Thursday, May 7, 2009

Horses and color vision: Let's talk biology and science

Yesterday FHOTD commented in a post about flags that we don't know whether horses see in color. Actually, according to my research that is not at all true, and furthermore I don't know who would believe that we don't know something that basic in today's super-advanced scientific world.

So let's talk biology for a moment. Seeing color is not some kind of hocus pocus. It happens because we have three different types of cone cells in our eyes: cones that interpret red wavelengths, cones that interpret blue wavelengths, and cones that interpret green wavelengths. Having all three kinds of cones make us trichromatic.

Horses, on the other hand, are dichromatic, meaning they have only two of the three types of cone cells: red and blue. There's a fantastic scientific paper on dichromatic horse vision that I linked to last summer, after my horse spooked at a neon green-painted manhole cover and got me thinking about whether he could see color.

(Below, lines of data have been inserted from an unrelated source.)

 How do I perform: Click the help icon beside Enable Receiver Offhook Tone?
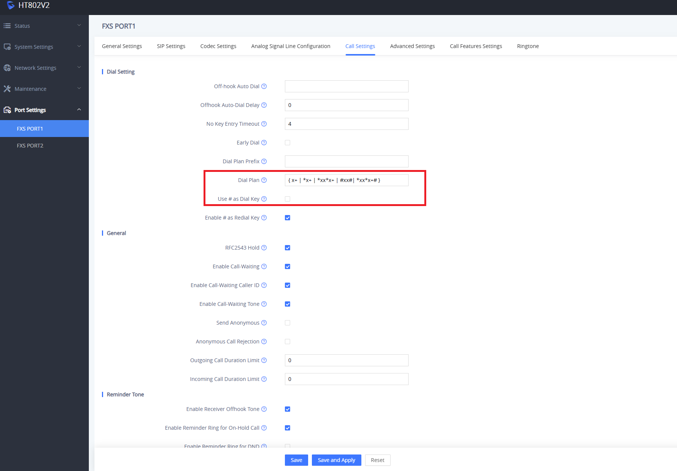pyautogui.click(x=264, y=409)
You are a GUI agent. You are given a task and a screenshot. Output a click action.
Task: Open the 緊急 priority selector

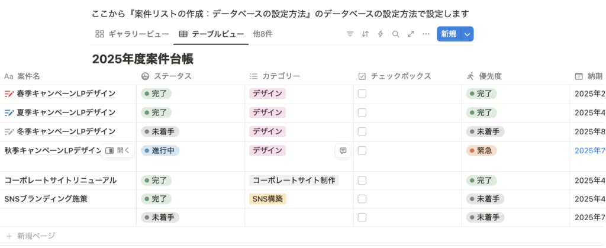tap(481, 151)
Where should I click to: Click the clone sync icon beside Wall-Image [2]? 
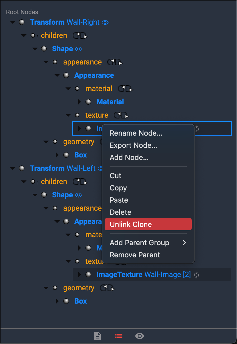196,275
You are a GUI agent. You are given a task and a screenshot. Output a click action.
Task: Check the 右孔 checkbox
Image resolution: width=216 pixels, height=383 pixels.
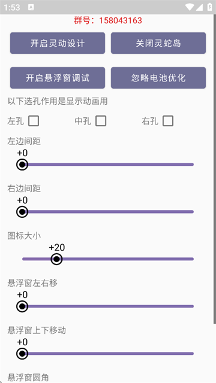[x=168, y=121]
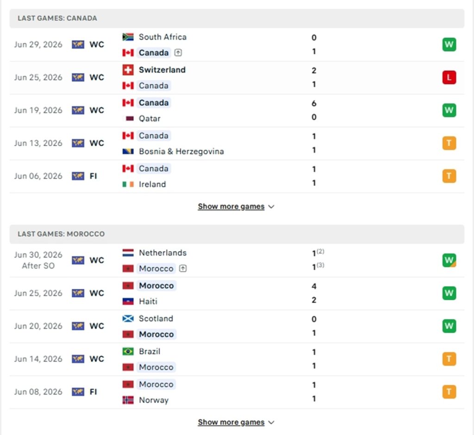Click the red L badge for Switzerland match
This screenshot has width=474, height=435.
pyautogui.click(x=449, y=77)
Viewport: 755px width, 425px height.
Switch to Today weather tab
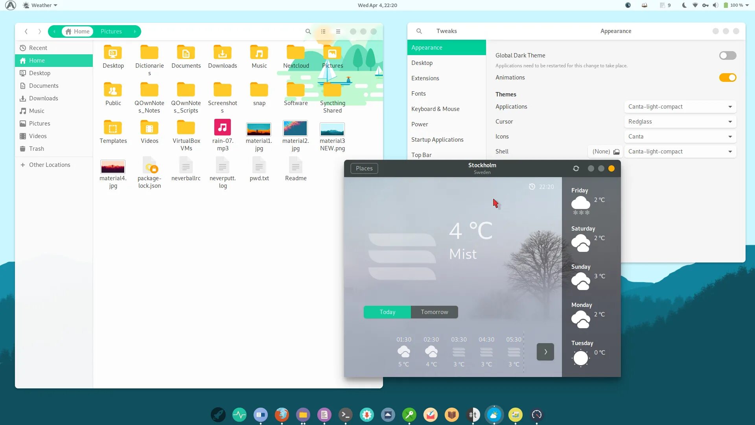coord(387,312)

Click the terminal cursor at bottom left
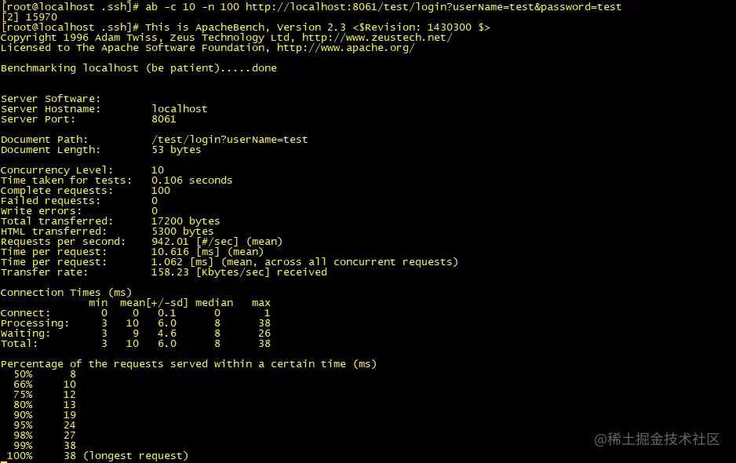pyautogui.click(x=4, y=461)
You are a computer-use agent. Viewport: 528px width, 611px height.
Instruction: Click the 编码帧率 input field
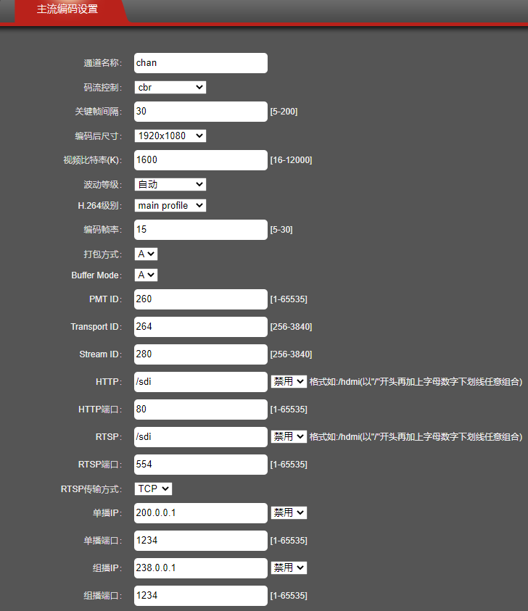pos(201,230)
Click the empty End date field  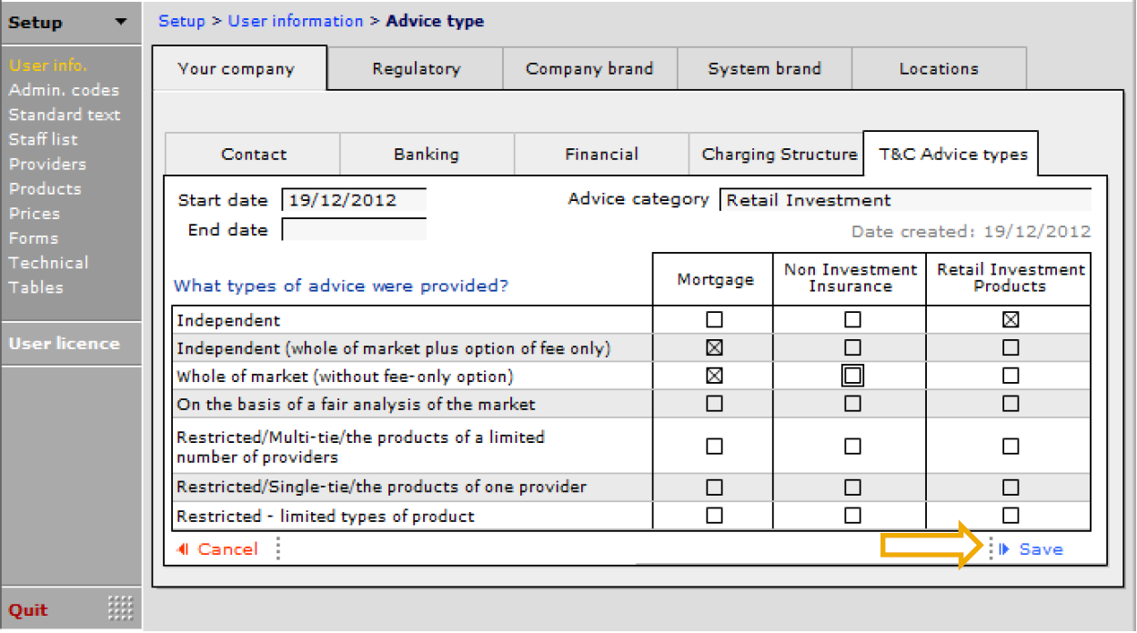pyautogui.click(x=354, y=230)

The scientific paper, first of all, explains very carefully how they determined what cones a horse has in his eyes. (I'm not a biology major, so I'll have to take their word for it. I would have assumed you'd dissect an eye and use a microscope to identify the cells inside it.) Then on page 5 they interpret their findings with a handy little color wheel that shows how horses see color. As you can see, all of the colors are fairly muted, but a small range of colors — neon green, orange, etc. — show up as varying shades of yellow. Which would explain, of course, why Panama was so startled by a neon green-painted piece of metal.

I think it's all very interesting, and of course it may have some serious implications for people who prefer brightly-colored tack and clothing — see the photograph comparisons on page 6 to see what I mean! What flight animal wouldn't consider that potentially scary?

Labels:

2 Comments:

At May 7, 2009 at 2:11 PM, Blogger jane augenstein said...

I have read somewhere that horses can see yellow and blue. I think Gilly can see those colors because of how he responds when you have a Pepsi can in your hand or the neighbor drinks beer in a blue can and he tries his darnedest to get to him for the can. (he loves beer) He also loves banana peelings? don't know why but he only wants the yellow peeling, if it has started to turn brownish, he pays no attention to it. Can he really see those colors? Don't know, he's not talking! LOL

 
At May 9, 2009 at 9:13 PM, Blogger Katharine Swan said...

Jane,

Oh yes, I think they can definitely see colors, but the colors they see don't necessarily look just like the colors we see. If you look at the color wheels in that scientific paper, they see in shades of grey and yellow, so colors aren't as dynamic but there is more differentiation than black and white.